Project Overview
- This project is part of the MLDS course at Northwestern University. The goal is to develop a machine learning workflow to predict movie critic ratings using a movie dataset from a PostgreSQL database. The workflow covers the entire machine learning process, including data cleaning, exploratory data analysis (EDA), feature engineering, model training, and evaluation.
Repository Contents
- Code: Includes Jupyter notebooks and Python scripts for all steps in the machine learning workflow.
- Data: Contains a .csv file with the processed data used for analysis and modeling.
- Environment: A requirements.txt file lists the dependencies required to run the project.
- Ignore: A .gitignore file is included to avoid uploading unnecessary files.
Steps to Run
- Clone the repo.
- Install the dependencies from requirements.txt.
- Connect to the PostgreSQL database to extract the raw data.
- Run the Jupyter notebooks or scripts in order for data cleaning, EDA, feature engineering, and modeling.
Highlights
- Data Cleaning and EDA
- Visualized movie releases per year and fixed errors in the dataset.
- Identified top-rated movies pre-2010 by critics and audiences.
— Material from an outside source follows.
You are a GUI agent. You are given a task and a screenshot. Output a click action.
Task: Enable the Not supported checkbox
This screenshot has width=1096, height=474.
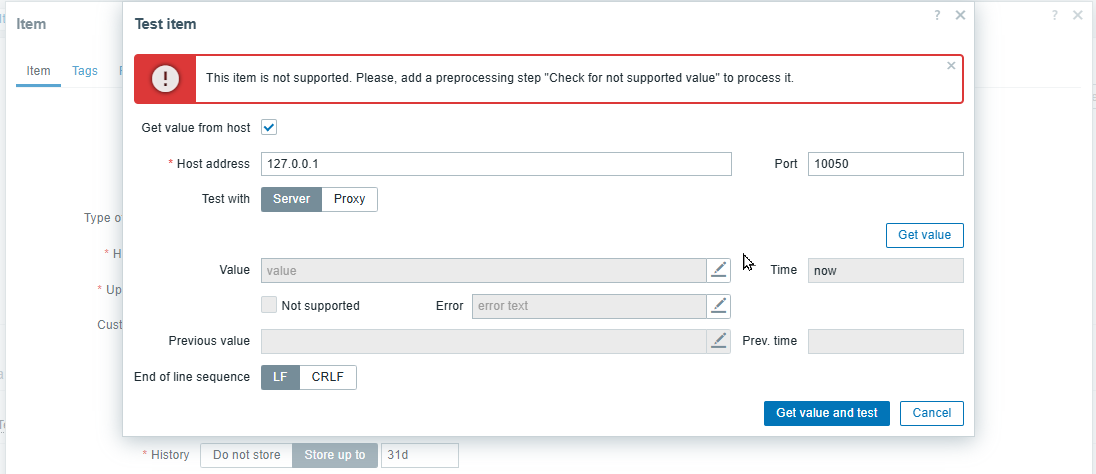269,305
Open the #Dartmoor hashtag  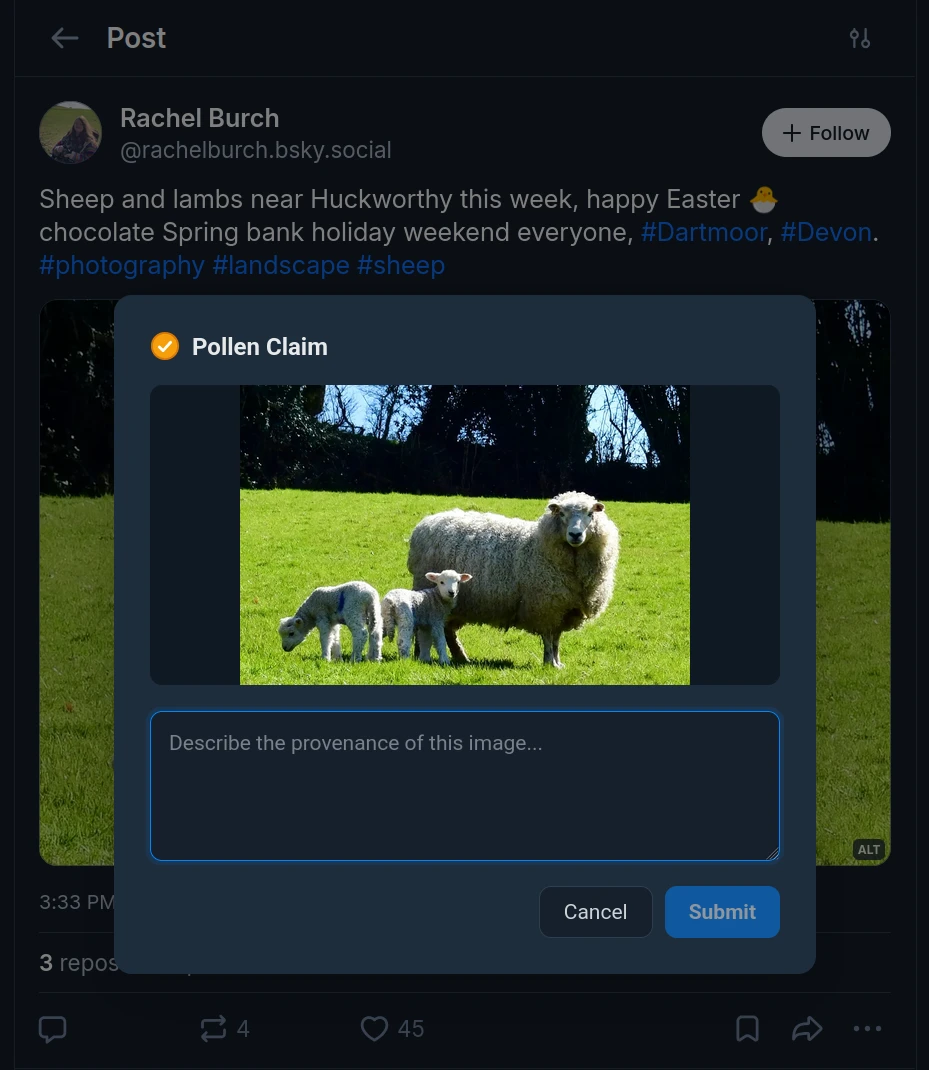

- Filtered popular movies based on above-average audience reviews.
Feature Engineering
- Created features like kid_friendly and dummy variables for genres.
- Designed custom features to improve the prediction of critic ratings.
Modeling
- Built six linear regression models using different feature combinations.
- Evaluated each model with R², MAE, and RMSE metrics.
- Found the best model and analyzed its performance and key features.
Future Work
- Experiment with more advanced models and regularization techniques.
- Try additional features to further improve prediction accuracy.
Note: Access to the PostgreSQL database or the provided .csv file is required to replicate this project.